Last Thursday we went to see Shakespeare’s First Folio, which is on tour of the nation right now. Some of you may have seen my pics on social media. As you may have guessed from the name of my website (and tagline), I’m fan of Shakespeare, and Hamlet in particular. So, of course, I had to see the First Folio on its national tour. Here’s some of my reflections on the folio and the experience of seeing it.

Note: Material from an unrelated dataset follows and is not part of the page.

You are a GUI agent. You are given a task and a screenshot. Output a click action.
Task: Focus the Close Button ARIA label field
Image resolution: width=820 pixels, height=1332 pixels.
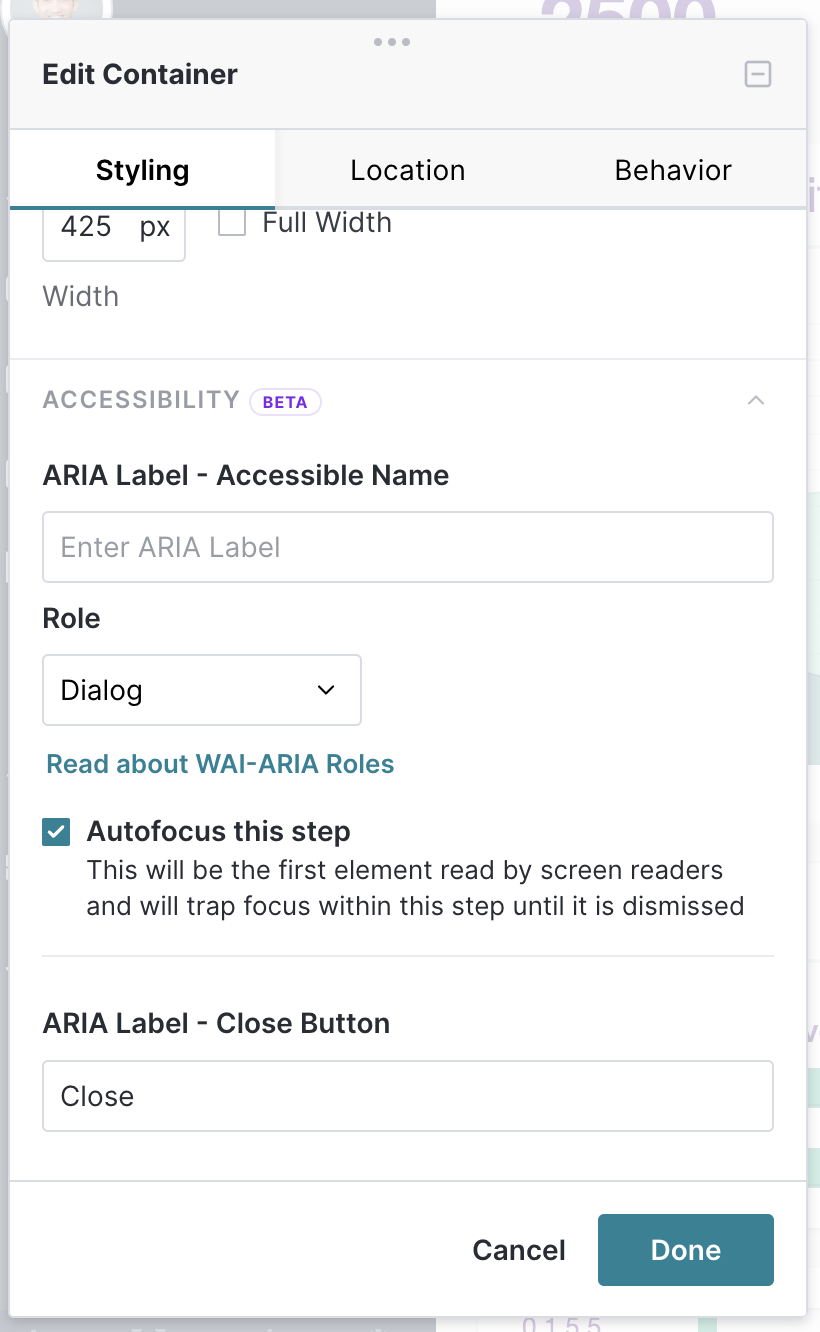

The folio was in a glass case in a small room in the Stark Gallery which is an art gallery in the student center, at Texas A&M. It was in better shape than I expected. There are only 233 First Folios left in existence (the Folger has 82), out of a print run estimated at less than 750. I don’t know how the Folger, who mounted the tour, decided which book went out on tour, but probably they sent one of the books which was in better shape, rather than one that was falling apart — or which was put together from pieces of other folios, something that was commonly done in the distant past. It was truly awe-inspiring to stand there and see the book which gave us 18 of Shakespeare’s plays that, prior to its publication, had never been printed. Without the first folio we wouldn’t have: All’s Well That Ends Well, Antony and Cleopatra, As You Like It, Comedy of Errors, Coriolanus, Cymbeline, Henry VI Part 1, Henry VIII, Julius Caesar, King John, Macbeth, Measure for Measure, The Taming of the Shrew, The Tempest, Timon of Athens, Twelfth Night, Two Gentlemen of Verona, or The Winter’s Tale. We owe a huge debt of gratitude to Shakespeare’s colleagues who brought out this edition and made it possible for these plays to come down to us through the ages.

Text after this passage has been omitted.